I know that I'm a 'good patient', but there's always a nagging doubt that maybe I could be doing something differently. Something better.
Articles like this one (which was published in the American Journal of Respiratory and Critical Care Medicine) suggest that difficult asthma is often nothing more than a failure on the part of the patient to take their medications as prescribed.
While I agree that it's sensible to make sure that people are taking their medication before trying additional treatments with potentially serious side-effects, this view does make me feel inadequate, or even defensive. Most of the doctors that treat me are able to see that I am committed to my medical care, but there is the occasional one who treats me as though I know nothing about my treatments, and that I'm in hospital because I'm stupid. This view manifests itself in questions about my psychological wellbeing, whether I know about and take my medications, and questions about whether I smoke or inhale other inappropriate things. Peanuts and dust, for example. Or cocaine. Having patients admit to using hardcore illegal drugs makes this type of doctor very happy.
The sense of disappointment that I feel when it becomes clear that things are deteriorating despite my best efforts is hard to describe. I have such optimism when things go well, and feel so disheartened when they don't.
I think that today's lesson is that I have an illness that fluctuates. Part of the nature of difficult asthma is that it is hard to control, and I need to be forgiving of myself when, despite my best efforts, things deteriorate. However, the fact that it is an illness full of ups and downs does not give me an excuse not to try my hardest to control it. Yes, it's disheartening when I try hard and things go wrong, and I know that even when things go right it's as much due to luck as judgement, but every good day (even every good hour) is worth the effort, and I owe it to myself to give myself every opportunity to live life to the full.

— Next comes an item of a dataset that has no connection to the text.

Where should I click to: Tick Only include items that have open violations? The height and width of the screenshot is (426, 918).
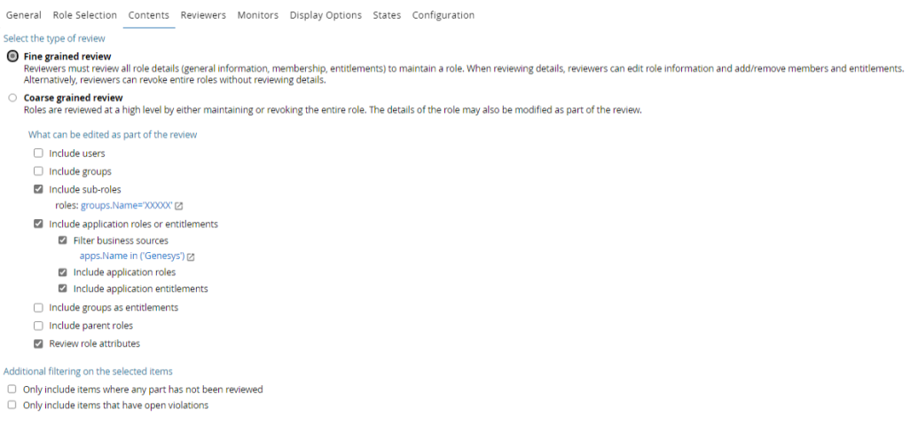click(12, 406)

This post was written as part of NHBPM - 30 health posts in 30 days: http://bit.ly/vU0g9J
I think it is also important to remember that the medical system has a very hard time viewing patients as capable. I find it really interesting that they are really starting to revolutionize the way that we treat things like diabetes for example (At least here in Canada). Instead of treating patients like they are kind of stupid and that they are never going to figure out how to handle checking their blood sugar, eating properly, getting enough exercise etc. We have moved into a much more strengths-based community based approach to dealing with it. There are diabetes programs where teach people how to control diabetes, and help them take control over it. We make that accessible in many languages and culturally relevant to communities, and it works better. People take their medication and monitor themselves because they understand what they are doing, how to do it and why it is important in keeping them healthy.
ReplyDeleteTo me that is a huge contrast to an article like you are describing where we are saying that patients are lazy, incapable and misinformed, and don't want to follow protocol. I think that that approach though is found far more often in the medical system than we like to think. Sometimes we get good doctors who work really hard to empower their patients and make sure they know what to do to take care of themselves, but as a system they tend to look at themselves really highly and think that no one can handle the level of information that they do, therefore, we need to be micromanaged and treated like children who don't understand our own bodies or our care :(
So, that was a really long way of saying that I hope that article doesn't make you think that you were crazy. I think it is just a sign of a system that treats us all like we are doing something wrong, rather than that our bodies may actually have issues and we might be the ones to know them best.
Thanks Shosh15!
ReplyDeleteI think that you're right about the system, and that it can often be 'them and us', resulting in just the treatment I've described.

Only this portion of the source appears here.